Layer-1 Protocol Saga Temporarily Shuts SagaEVM Chain After $7M Exploit

Layer-1 network Saga has paused its SagaEVM chain following an exploit that transferred nearly $7 million in tokens to Ethereum, as the team conducts an ongoing investigation and works to identify the full scope of the security breach.

Saga halted the chain at block height 6,593,800 after identifying a security incident on January 21, maintaining the network pause "out of an abundance of caution" while validating the complete impact, patching vulnerabilities, and reinforcing system security.

"We recognize that a pause is disruptive. We made this decision because the safety of our community comes first," the team stated Wednesday in a blog post. "Once remediation is complete, we will publish a more comprehensive technical post-mortem."

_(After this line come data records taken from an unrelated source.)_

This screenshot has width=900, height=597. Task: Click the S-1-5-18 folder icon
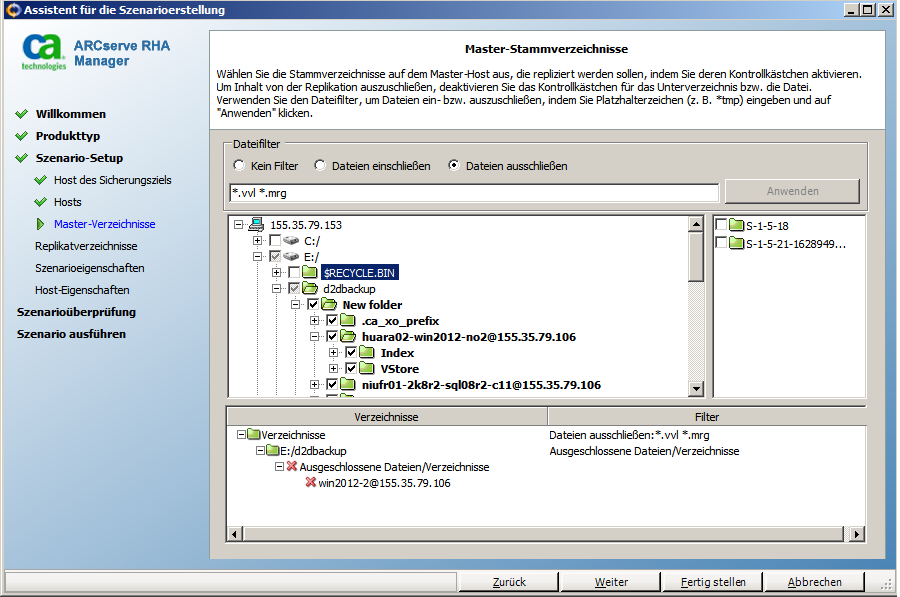point(737,226)
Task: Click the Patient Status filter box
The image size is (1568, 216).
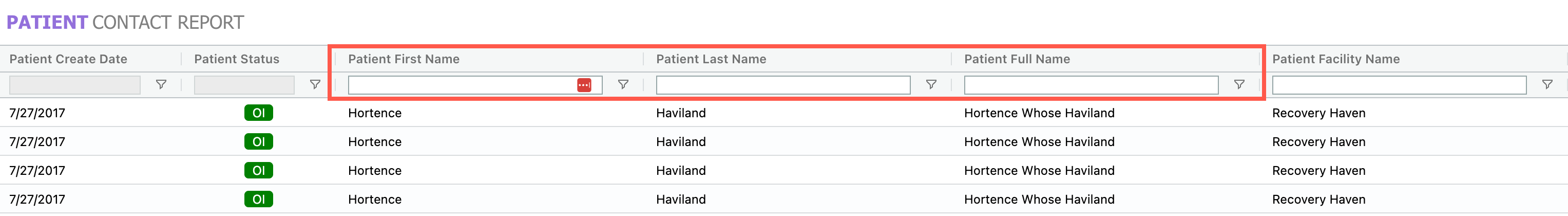Action: click(243, 85)
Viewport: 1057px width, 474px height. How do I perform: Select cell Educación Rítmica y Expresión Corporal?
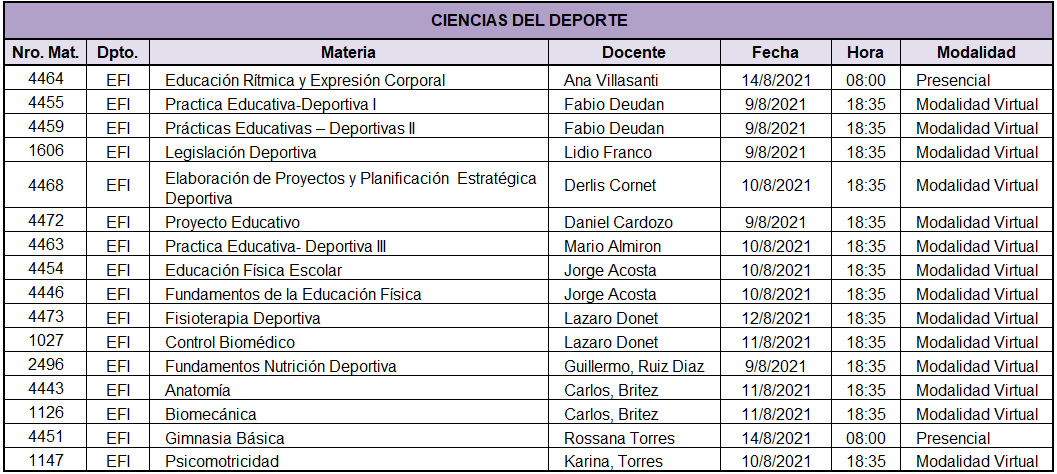tap(349, 80)
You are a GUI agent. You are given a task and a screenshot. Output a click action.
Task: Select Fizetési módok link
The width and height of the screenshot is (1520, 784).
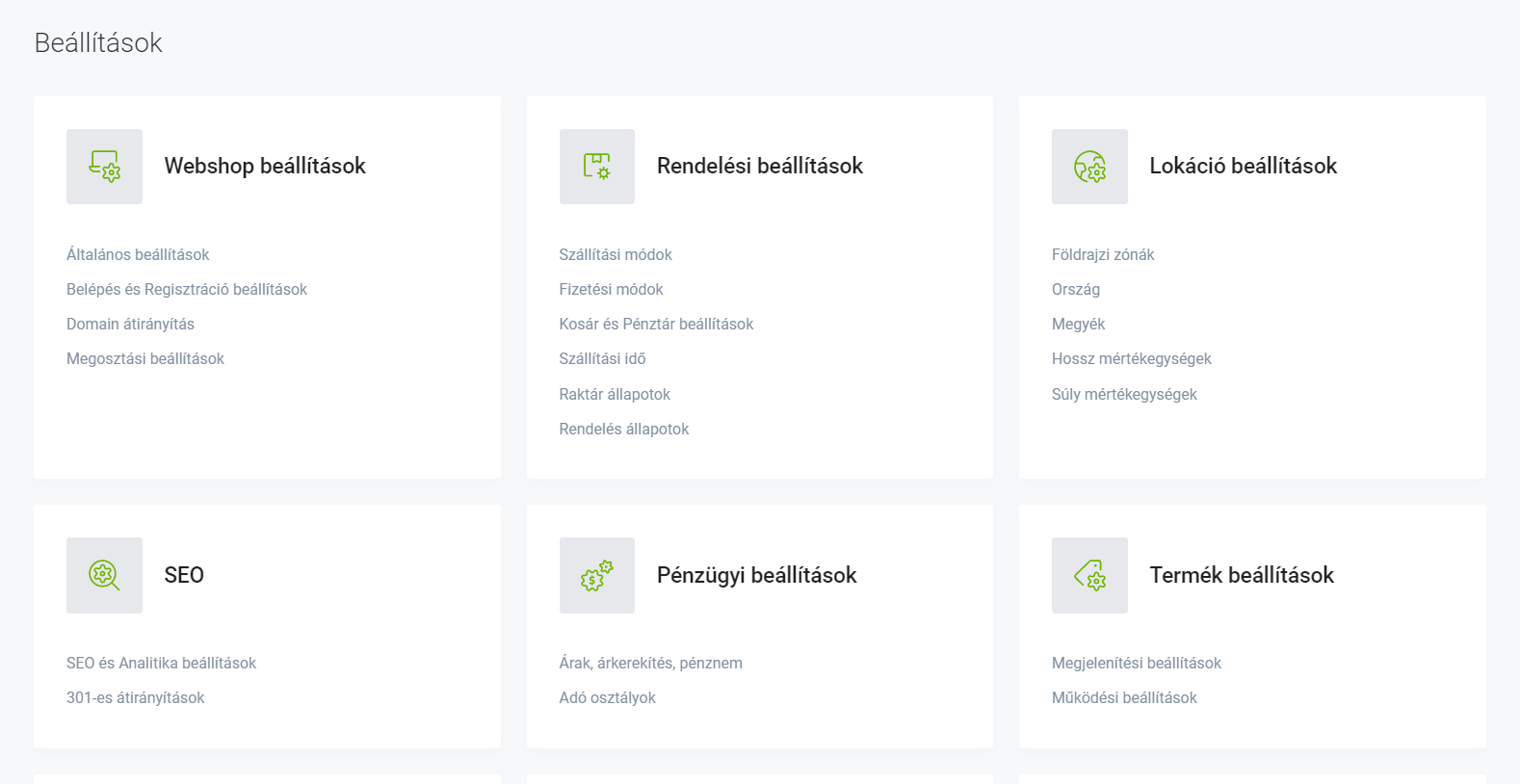[611, 289]
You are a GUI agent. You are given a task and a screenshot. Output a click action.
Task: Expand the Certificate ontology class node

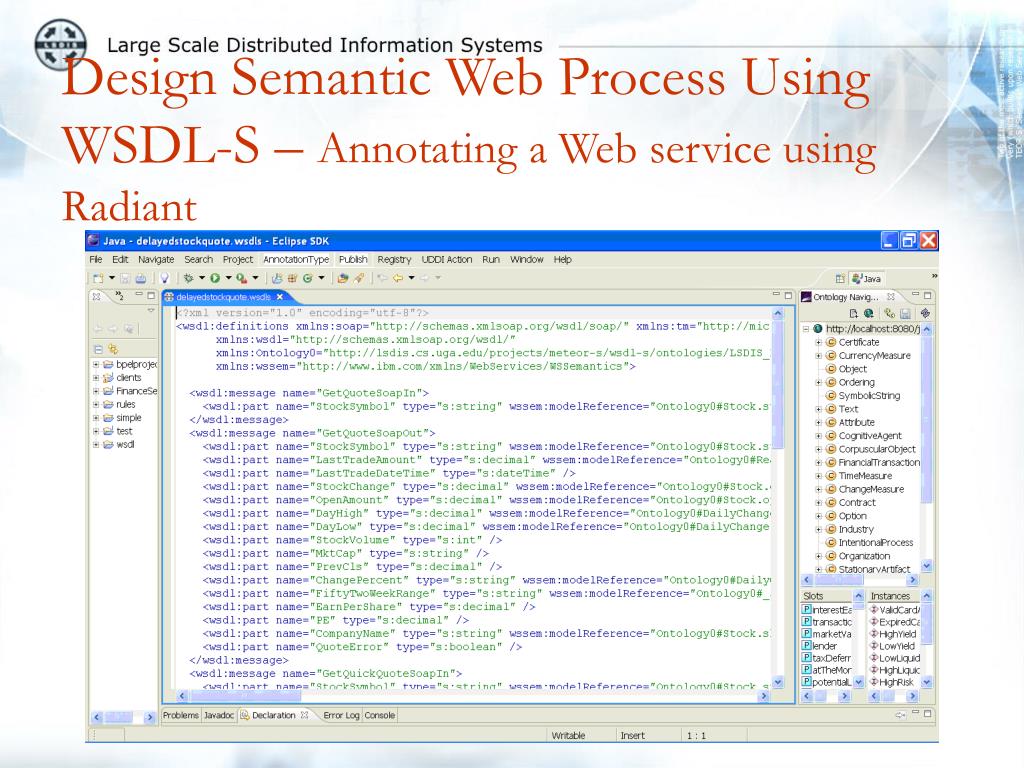tap(819, 342)
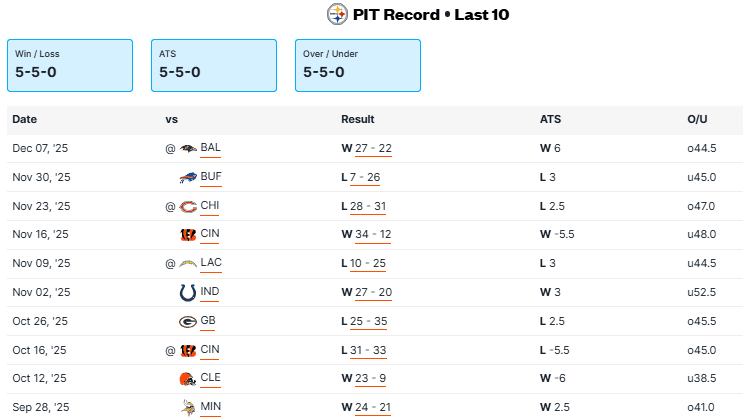Open the BUF team link
Screen dimensions: 743x419
click(x=211, y=177)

In its investigation update, Saga reported nearly $7 million in USDC, yUSD, ETH, and tBTC were transferred to Ethereum Mainnet, with the team identifying the wallet receiving the extracted assets. Saga is coordinating with exchanges and bridge operators to blacklist the attacker's address and support recovery efforts while continuing forensic analysis using archive data and execution traces.

Saga characterized the attack as a coordinated sequence involving contract deployments and cross-chain activity culminating in rapid liquidity withdrawals. Reports indicated the attacker bridged assets to Ethereum and converted proceeds into ETH through decentralized exchange swaps, obscuring the trail of stolen funds.

The incident affected the SagaEVM chainlet along with Colt and Mustang components, but did not compromise the Saga SSC mainnet, the protocol's consensus layer, validator security, or other Saga chainlets. The team stated it found no evidence of validator compromise, signer key leakage, or consensus failure, suggesting the vulnerability was isolated to specific chain implementations.

The breach arrives as cryptocurrency security remains under sustained pressure. Chainalysis estimated the industry experienced over $3.4 billion in theft during 2025, pointing to large, concentrated hacks as a primary driver of losses. The figure represents continued challenges in securing blockchain infrastructure despite advancing security practices.

Saga's decision to pause the entire chain reflects a conservative approach to incident response, prioritizing user asset protection over continuous operation. The temporary shutdown allows the team to comprehensively audit affected systems before reactivation, though the duration of the pause remains uncertain pending completion of security remediation.